У истоков риторики, «Риторика для Геренния».

Античности мы обязаны многими риториками, размышлениями о слове. Мудрецы античности стремились понять, чтó есть красота, уделяли внимание и содержанию, и особенно форме, неотделимой от содержания. Древние трибуны были именно учителями жизни. И демагоги, т.е. водители народа, вожди народа, не были ни софистами, ни циниками, но они заставляли себя уважать своей чистой и добродетельной жизнью, насколько добродетельными могут быть язычники. Поэтому слово их всегда воспринималось народом как слово жизни, слово действенное, действующее. Оттого и слово «поэт» по-гречески переводится как «человек, свершающий нечто, изменяющий», а не просто на ветер бросающий слова.

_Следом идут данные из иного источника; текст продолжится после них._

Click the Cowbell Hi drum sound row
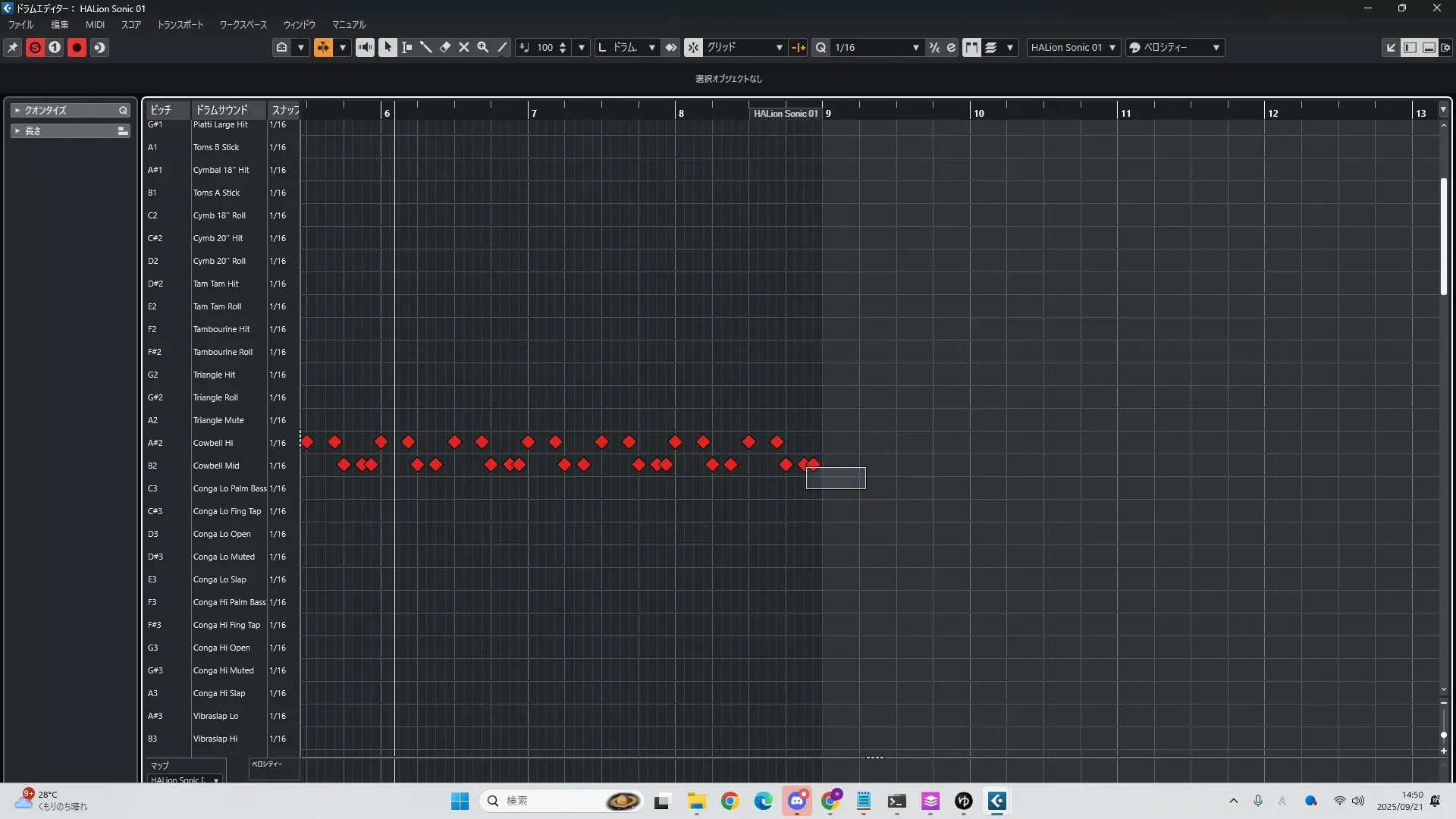 213,443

Школой древнего красноречия была греческая риторика, основы которой были гениально изложены Аристотелем в одноименном трактате[1]. С течением времени, аристократы и выходцы из простонародья во всех странах Древнего мира одинаково учились красноречию у греческих учителей, приноравливая их уроки к своим возможностям и потребностям. Особенно преуспели в этой науке дисциплинированные и рациональные римляне. Не случайно первый после Аристотеля связный курс риторики, обобщающий весь опыт эллинистической теории, дошел до нас не в греческом, а в латинском изложении, сжатом и толковом, относящемся ко времени около 85 г. до н. э. (так называемая «Риторика для Геренния» в четырех книгах неизвестного автора, приписывавшаяся когда-то Цицерону). Риторика предстает здесь как стройная и хорошо разработанная система знаний, удобная для преподавания и пригодная для практического использования.

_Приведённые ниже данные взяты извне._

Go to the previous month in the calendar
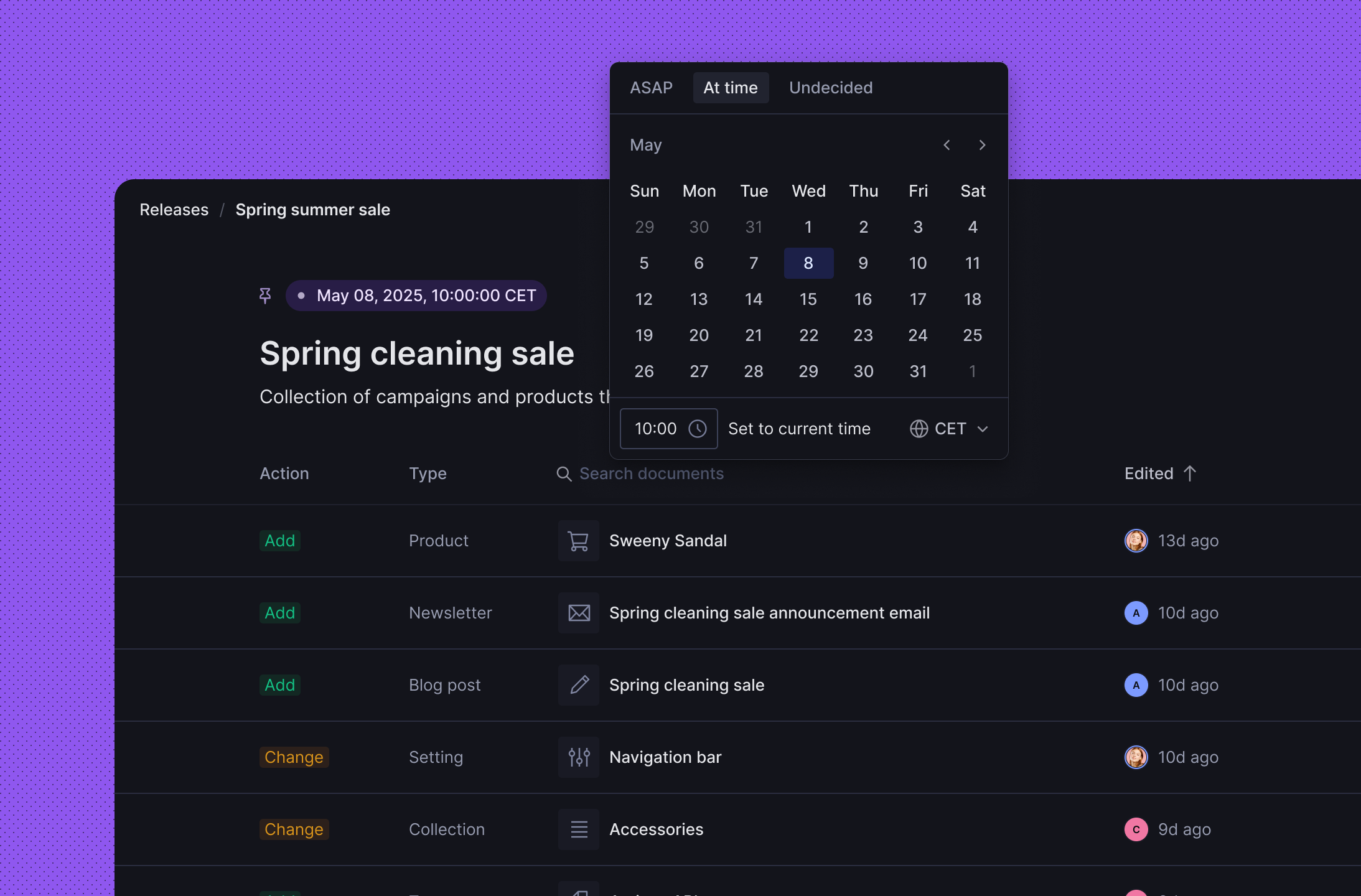 (x=947, y=145)
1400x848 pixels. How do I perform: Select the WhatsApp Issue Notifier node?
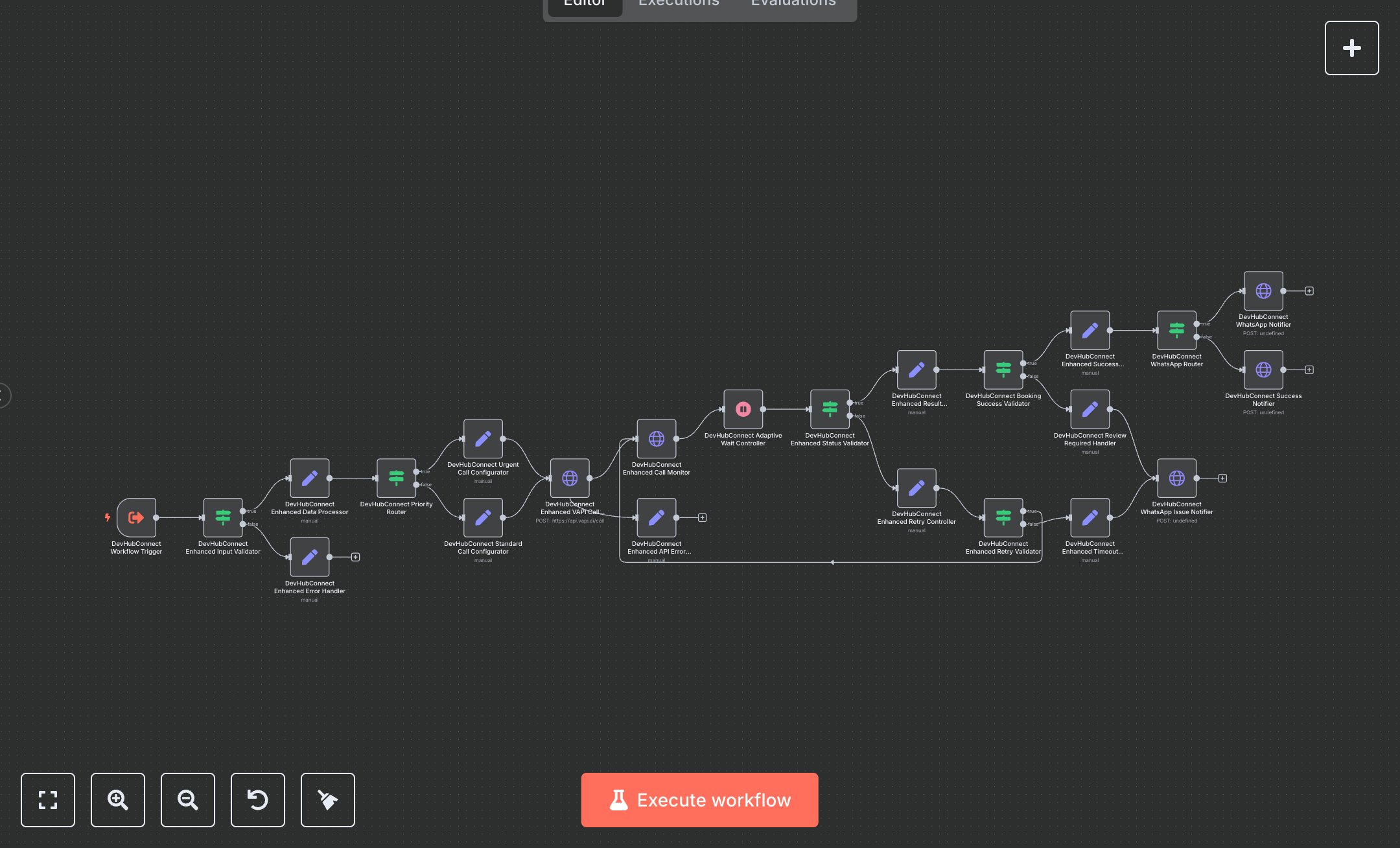tap(1176, 478)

Этот учебник четко и наглядно систематизирован. «В нем различались три источника красноречия: дарование, обучение, упражнение — и три цели красноречия: убедить, усладить и взволновать слушателя. В риторической разработке речи насчитывалось пять частей: нахождение материала, расположение, словесное выражение, запоминание, произнесение. Учение о нахождении систематизировало все возможные (а часто и невозможные) случаи судебных контроверс, сводило их к нескольким общим типам, выделяло в них спорный пункт, нуждающийся в доказательствах, и показывало, какие логические ходы могут служить нужными доказательствами. Учение о расположении относилось к композиции речи. Речь делилась на вступление, изложение, разработку и заключение. Во вступлении оратор стремился добиться от публики понимания и сочувствия; в изложении он вел последовательный рассказ о предмете разбирательства в освещении говорящей стороны; в разработке он выдвигал доказательства своего взгляда и оспаривал доказательства противника; заключение, самая патетическая часть речи, должно было вызвать в публике сострадание или негодование. Учение о словесном выражении явилось центральной частью риторики. Словесное выражение должно было отвечать четырем требованиям: быть правильным, ясным, красивым и уместным. Для достижения этого имелись три средства: отбор слов, сочетание слов и фигуры речи; теория отбора слов учила пользоваться словами редкими, новообразованными и метафорическими, теория сочетания слов занималась благозвучием на стыках слов, соразмерным построением фраз (короткие фразы — «отрезки», средние — «члены», большие — «периоды») и ритмической организацией фразовых окончаний, теория фигур систематизировала все случаи, когда словесное выражение отклоняется от простейшей естественности: метафоры, метонимии, повторы, контрасты и т. д. Чем усерднее заботился оратор об отборе слов, о сочетании слов и о фигурах, тем больше возвышалась его речь над обыденной разговорной речью; степень такого возвышения определялась уместностью, т. е. соответствием предмету; в зависимости от этого различались три стиля: высокий, средний и простой. Учение о запоминании развивало профессиональную память оратора. Наконец, учение о произнесении, во многом опиравшееся на актерское искусство, рассматривало интонации голоса, выражение лица и движения тела, соответствующие содержанию и способствующие успеху речи»[2].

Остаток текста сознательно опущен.